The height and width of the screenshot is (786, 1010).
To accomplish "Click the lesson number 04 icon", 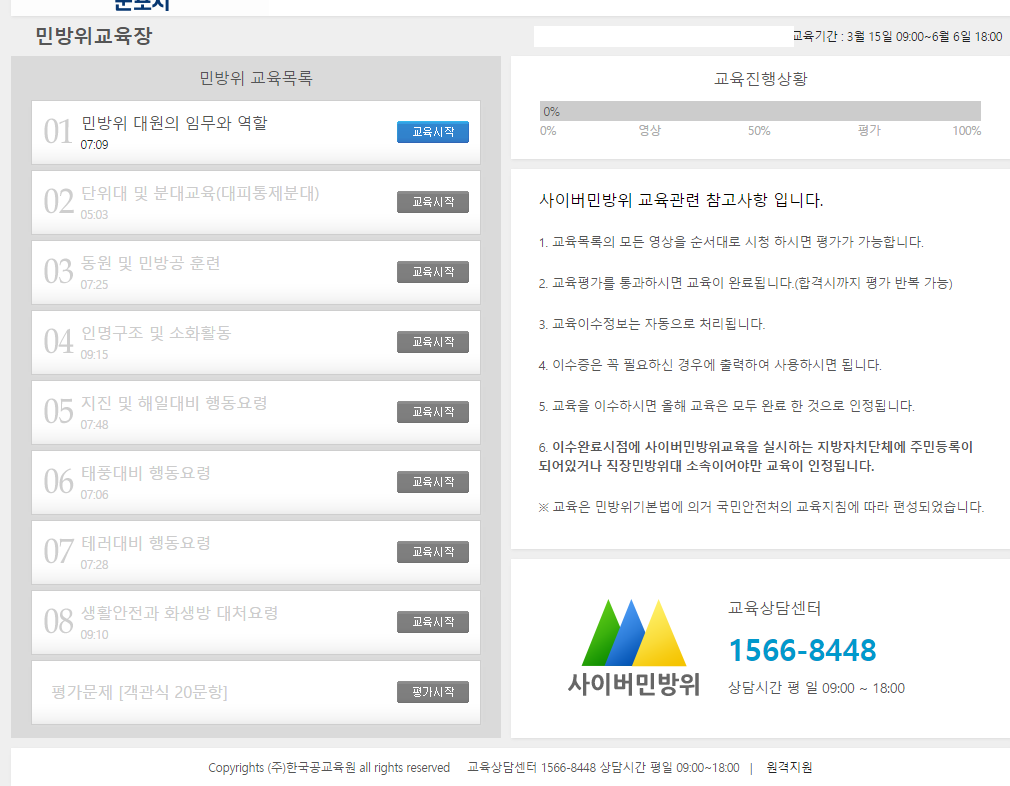I will pos(58,342).
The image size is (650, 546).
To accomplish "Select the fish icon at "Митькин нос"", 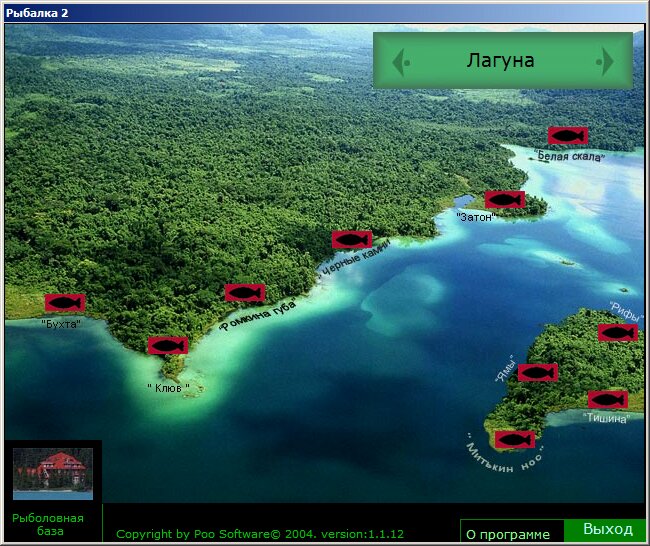I will (x=514, y=439).
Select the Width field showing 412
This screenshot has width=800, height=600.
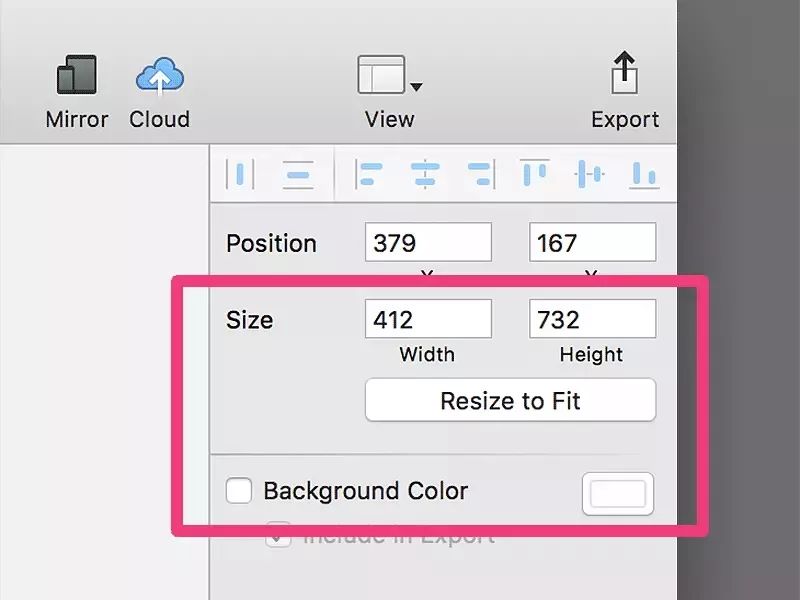[428, 320]
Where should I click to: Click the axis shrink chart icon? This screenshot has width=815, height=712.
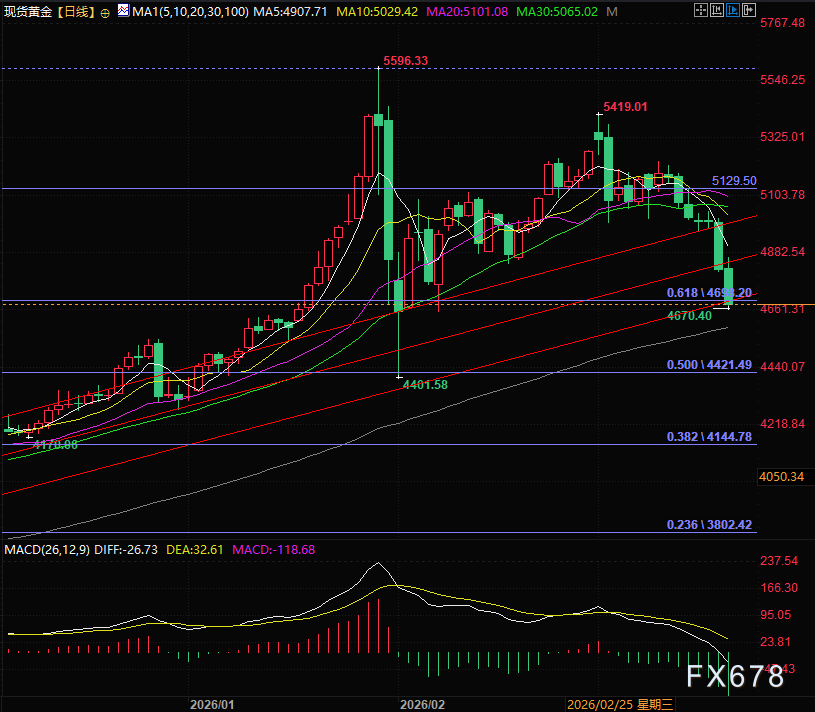pyautogui.click(x=717, y=10)
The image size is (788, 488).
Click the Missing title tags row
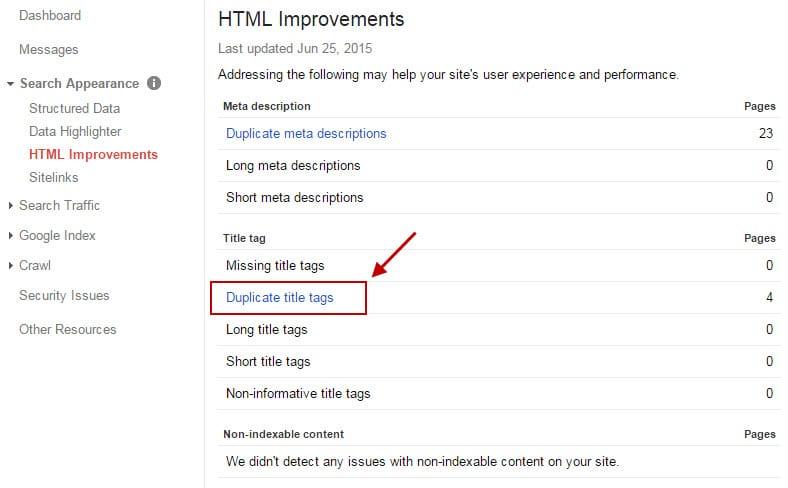coord(499,265)
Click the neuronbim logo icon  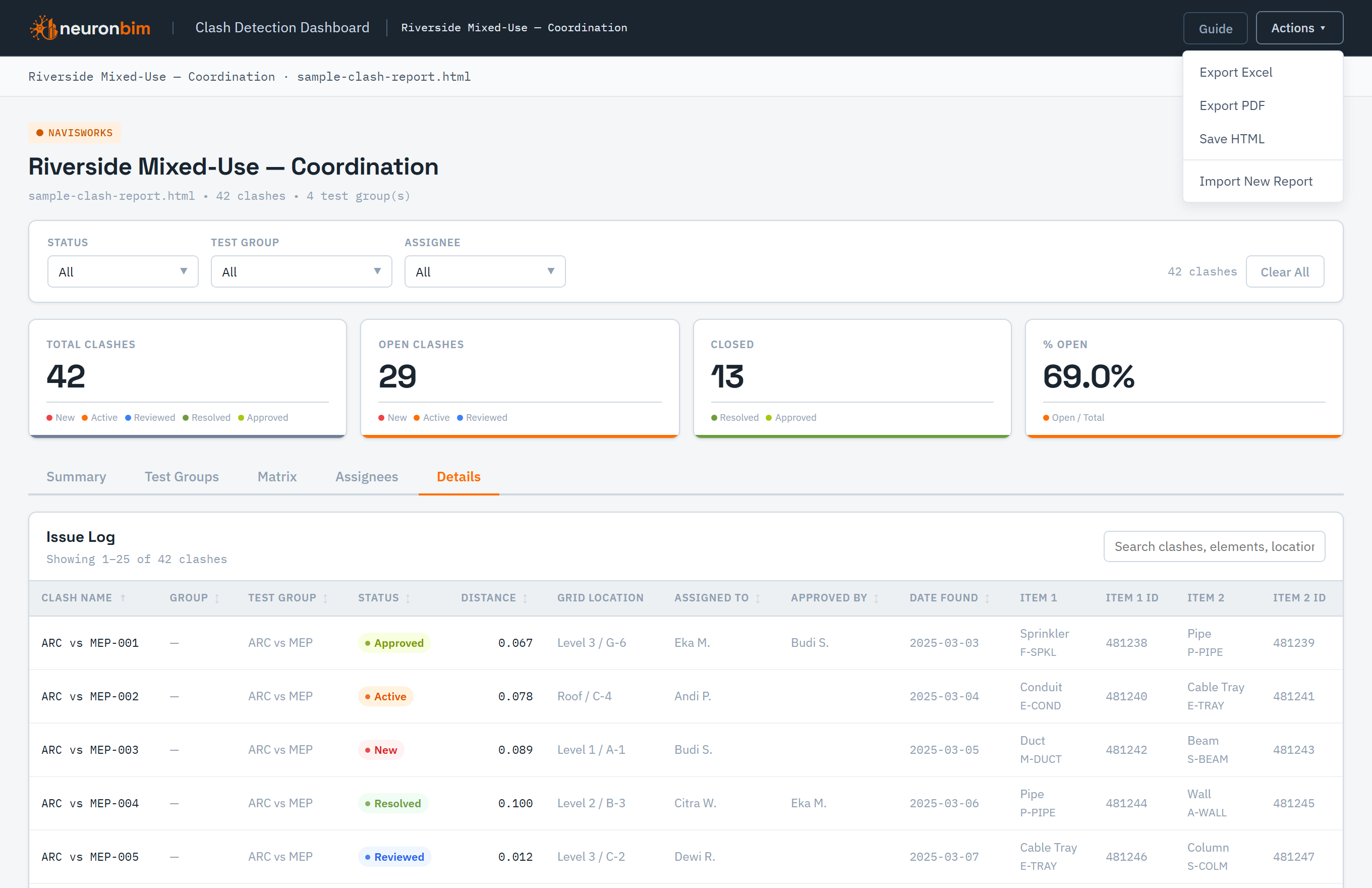pyautogui.click(x=43, y=28)
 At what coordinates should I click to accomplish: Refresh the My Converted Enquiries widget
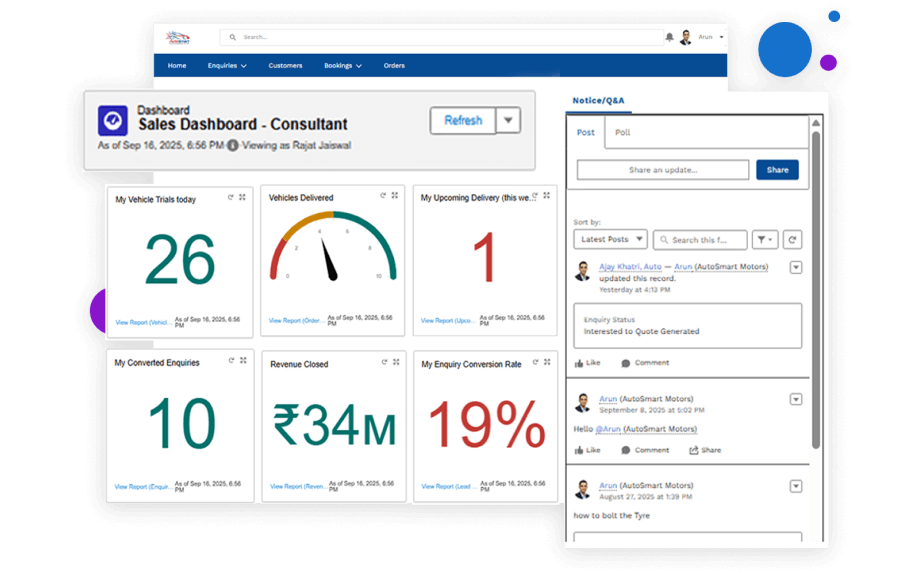(231, 361)
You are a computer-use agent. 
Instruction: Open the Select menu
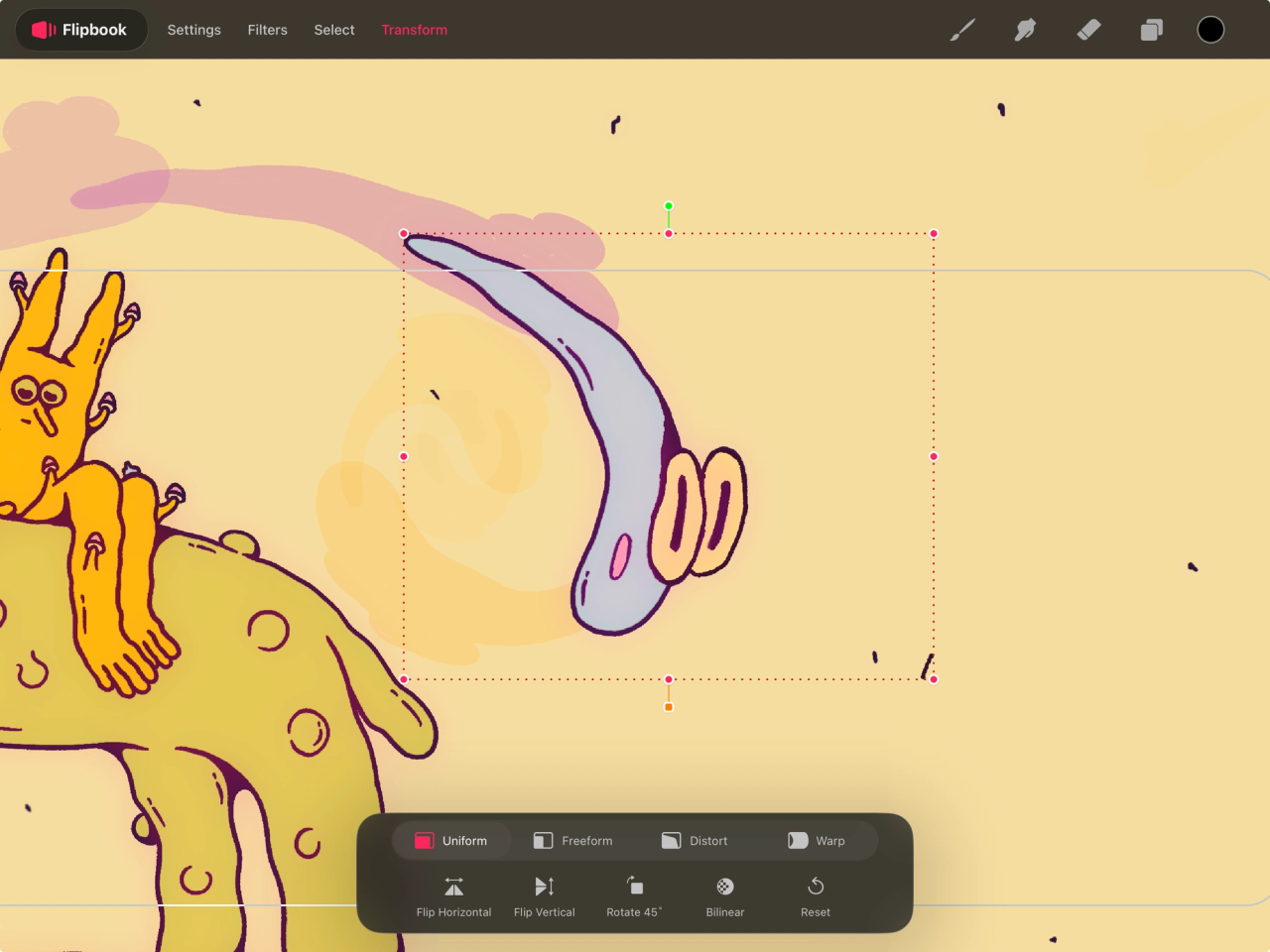click(x=333, y=30)

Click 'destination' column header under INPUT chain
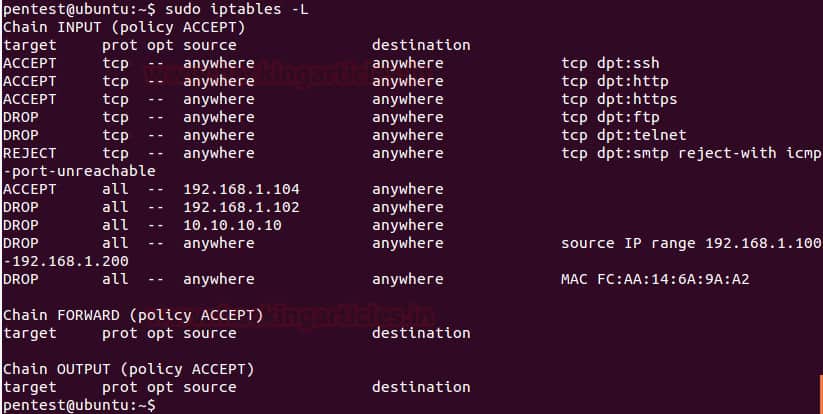[421, 45]
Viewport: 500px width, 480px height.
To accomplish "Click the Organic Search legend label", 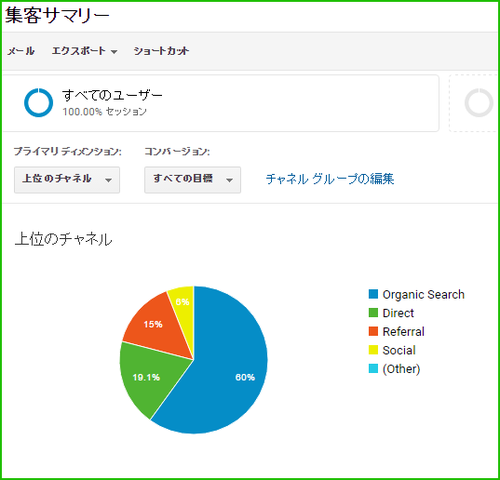I will tap(423, 294).
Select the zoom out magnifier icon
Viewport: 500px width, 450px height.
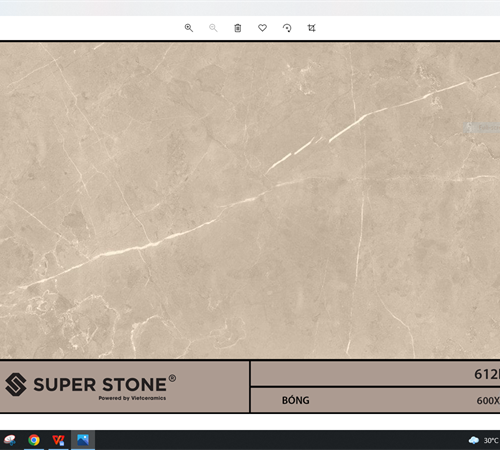pos(213,28)
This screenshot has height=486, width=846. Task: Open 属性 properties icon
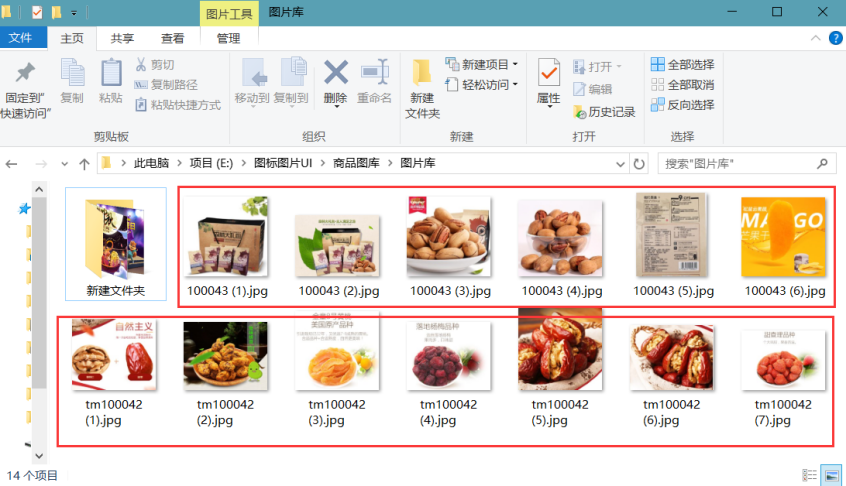[x=548, y=73]
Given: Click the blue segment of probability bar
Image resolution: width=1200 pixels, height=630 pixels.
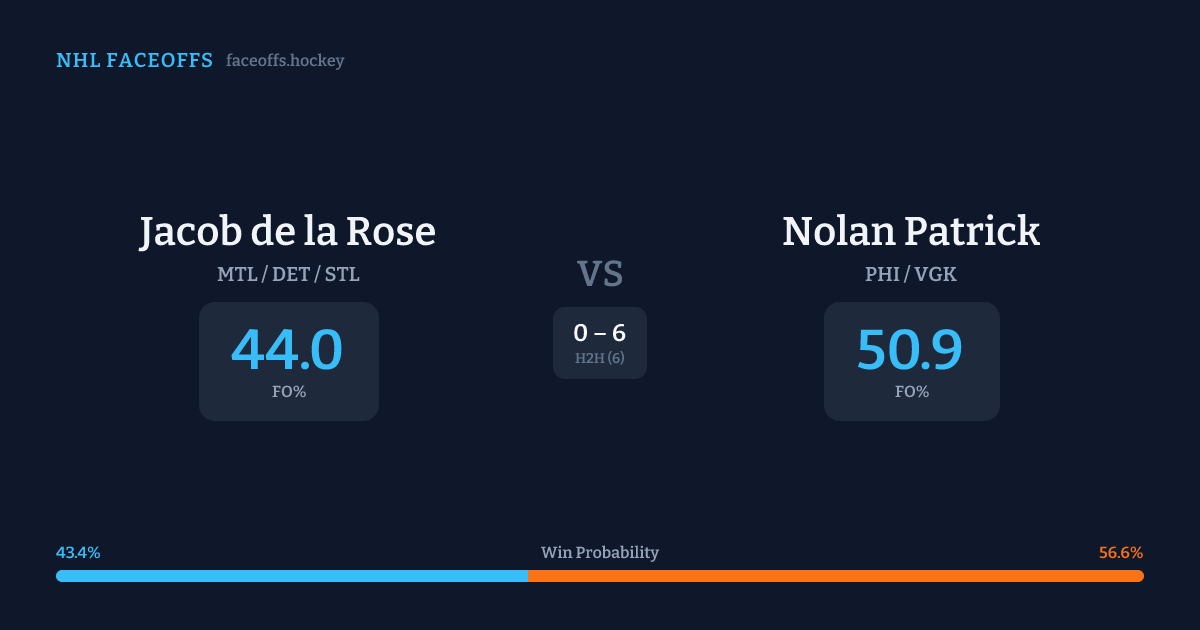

——

**INSTRUCTIONS TO FOLLOW:**
List every line above containing the word "size".

**SOLUTION BELOW:**
The image size is (650, 546).
The image size is (788, 488).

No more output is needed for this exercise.